GEIA 2014

English

16th GEIA Conference - Bridging Emissions Science and Policy

10-11 June 2014

National Center for Atmospheric Research, Boulder, Colorado, USA

 

Paulette Middleton, Panorama Pathways, Boulder, Colorado, USA (paulette@panoramapathways.net)

Gregory Frost, NOAA/ESRL and University of Colorado/CIRES, Boulder, Colorado, USA (gregory.j.frost@noaa.gov)

Leonor Tarrasón, Norwegian Institute for Air Research (NILU), Kjeller, Norway (leonor.tarrason@nilu.no)

Claire Granier, LATMOS/IPSL, Paris, France; NOAA/ESRL and University of Colorado/CIRES, Boulder, Colorado, USA; Max Planck Institute for Meteorology, Hamburg, Germany (Claire.granier@latmos.ipsl.fr)

Jean-François Lamarque, NCAR, Boulder, Colorado, USA (lamar@ucar.edu)

 

The 16th GEIA Conference, a forum for exploring the role of emissions as a crucial link between scientific innovation and societal development, was organized around four questions:

  • How are recent measurement advancements helping to better quantify emissions?
  • What are new developments in emissions process understanding?
  • What are challenges in interpreting past emissions trends and projecting future emissions?
  • How does improved emissions knowledge inform critical societal issues?

Presentations, panels, demonstrations, and discussions involved about 200 participants from 6 continents representing a variety of stakeholder groups and highlighted progress and challenges in addressing these questions.  Abstracts, presentations, and other conference materials can be found at http://www.geiacenter.org/community/geia-conferences/2014-conference.

 

The 16th Conference helped identify topics that will be further investigated over the next two years by the GEIA community, through working groups and collaborations, online discussion forums, and preparations for the 17th GEIA Conference.
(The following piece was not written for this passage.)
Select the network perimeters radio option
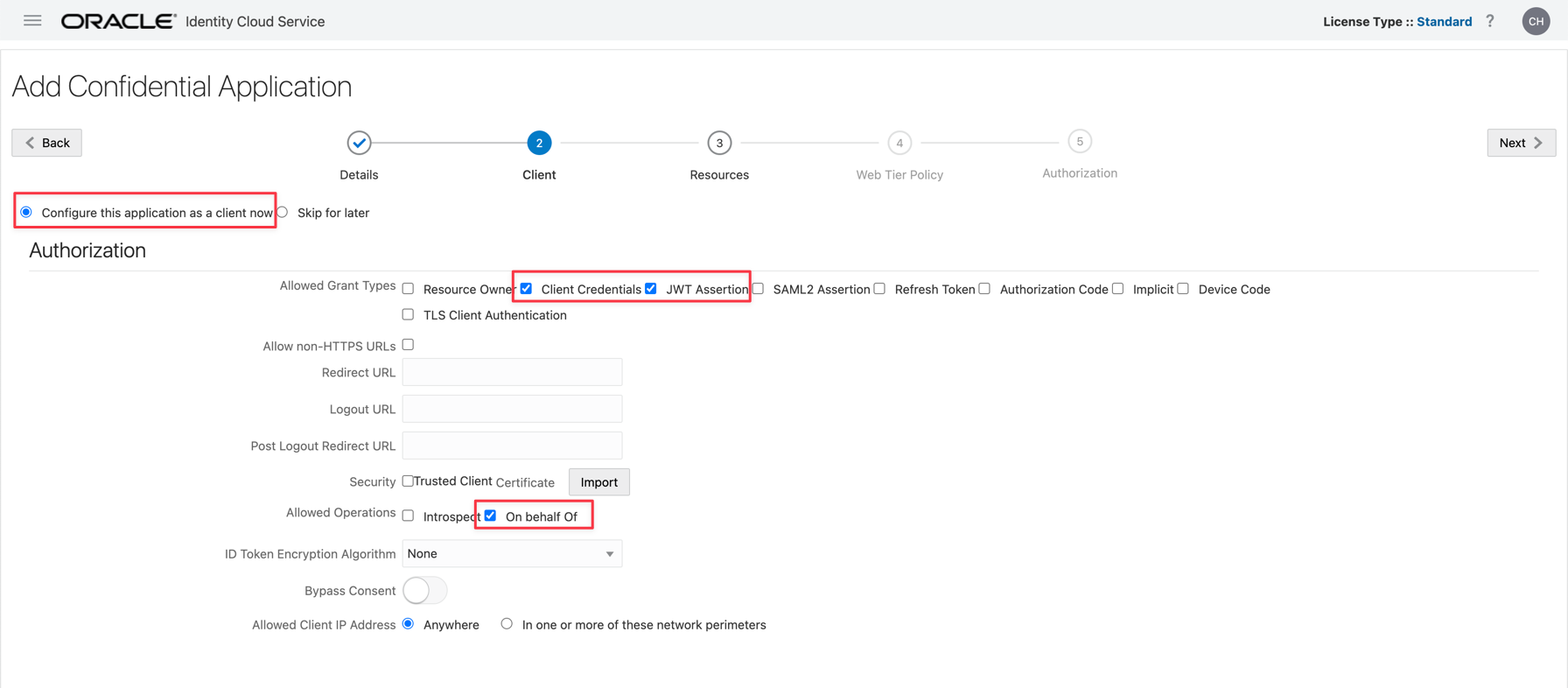 (507, 624)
GEIA will be paying particularly close attention to the following issues in the next two years: 

  • Land Use.  Tracking land use changes with satellites and ground-based observations is central to quantifying how these changes are driving emissions in different parts of the world.
  • Fire Emissions.  New multichannel satellites and extensive field measurements are enhancing assessments of emissions from wildfires, prescribed burning, and agricultural fires, enabling better characterization of sources, identifying smaller fire events, and quantifying waste burning as a potential source of toxic compounds.
  • Energy Production. Extensive analysis of methane and hydrocarbon emissions from energy production and distribution, including conventional and unconventional extraction and leaks from abandon sites, is essential for informing choices about energy sources.
  • Agricultural Emissions.  Assessing the emissions of methane and reactive nitrogen, particularly ammonia, from agriculture and livestock remains an important challenge, and will benefit from more extensive deployment of in-situ measurements and better characterization of satellite information. 
  • VOC Speciation.  Expanding direct measurements of individual volatile organic compounds (VOCs) remains critical for understanding the contributions of specific VOCs to ozone and fine particle production, exposure to toxics, and climate impacts.
  • Asian Emissions. Recent significant progress validating Asian emissions should be extended to other parts of the world, such as Africa and South America. Continued quantification of emissions in this rapidly developing part of the world is essential. 
  • Urban Areas.  Ambient air monitoring and roadside sampling combined with fuel usage and traffic density accounting improves the quantification and resolution of emissions in cities, demonstrates the benefits of vehicle emissions controls, and provides constraints on regional and global inventories. 
  • Historical Emissions.  GEIA is leading an effort to quantify global emission trends over the past 250 years and to harmonize them with future emissions projections. Open-source systems are being developed to allow updates and to assess uncertainties in historical inventories.
  • Closing Gaps.  Field campaigns, satellite data, and direct source measurements in more regions of the world are providing essential information for improving emission factors and quantifying emissions at a basin level, with the goal of narrowing the discrepancies between bottom-up inventories and top-down approaches relying on observations. 

 

Tighter pollution standards aimed at protecting human health, coupled with rapid societal and land use changes, have increased the urgency for producing accurate, comprehensive, and harmonized emissions datasets. GEIA community members serve as sentinels, translators, and communicators of emissions and their impacts. By sharing, analyzing, and synthesizing up-to-date emissions knowledge, GEIA informs regulators and policy-makers engaged in environmental protection, pollution mitigation, and adaptation strategies, and increases the capacity for understanding emissions around the world.